Exercise aim ▸
Print the lines of the entries below verbatim, from the line containing "Image resolution: width=1366" through the line containing "[x=1298, y=278]", including both of those lines and nothing outside them.

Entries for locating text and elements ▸

◇ ◇ ◇ ◇ ◇

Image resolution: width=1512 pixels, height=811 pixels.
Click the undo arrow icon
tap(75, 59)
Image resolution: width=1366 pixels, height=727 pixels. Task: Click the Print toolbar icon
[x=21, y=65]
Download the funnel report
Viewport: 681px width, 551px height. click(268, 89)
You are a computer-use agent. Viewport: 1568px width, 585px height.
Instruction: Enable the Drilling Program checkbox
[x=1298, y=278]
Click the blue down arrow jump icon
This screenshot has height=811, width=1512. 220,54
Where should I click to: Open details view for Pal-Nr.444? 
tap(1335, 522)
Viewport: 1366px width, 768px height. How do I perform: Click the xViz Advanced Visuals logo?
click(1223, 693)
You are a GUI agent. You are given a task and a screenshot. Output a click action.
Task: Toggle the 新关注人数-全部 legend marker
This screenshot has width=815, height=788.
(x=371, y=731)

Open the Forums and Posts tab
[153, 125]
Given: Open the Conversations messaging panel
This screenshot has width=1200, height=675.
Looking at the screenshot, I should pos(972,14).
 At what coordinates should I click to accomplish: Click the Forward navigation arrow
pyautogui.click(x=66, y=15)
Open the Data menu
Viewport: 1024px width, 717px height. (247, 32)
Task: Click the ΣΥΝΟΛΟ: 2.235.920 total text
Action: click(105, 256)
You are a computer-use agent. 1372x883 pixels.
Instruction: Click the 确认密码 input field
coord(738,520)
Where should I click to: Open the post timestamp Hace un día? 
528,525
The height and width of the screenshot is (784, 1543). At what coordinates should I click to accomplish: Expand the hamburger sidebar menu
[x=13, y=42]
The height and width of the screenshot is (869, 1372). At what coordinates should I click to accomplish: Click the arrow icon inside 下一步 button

◇ ◇ ◇ ◇ ◇

Correct output ▸
Image resolution: width=1366 pixels, height=727 pixels. Task: Click the Print toolbar icon
[x=21, y=65]
Download the funnel report
Viewport: 681px width, 551px height. click(268, 89)
You are a computer-use agent. Viewport: 1568px width, 585px height.
Instruction: Enable the Drilling Program checkbox
[x=1298, y=278]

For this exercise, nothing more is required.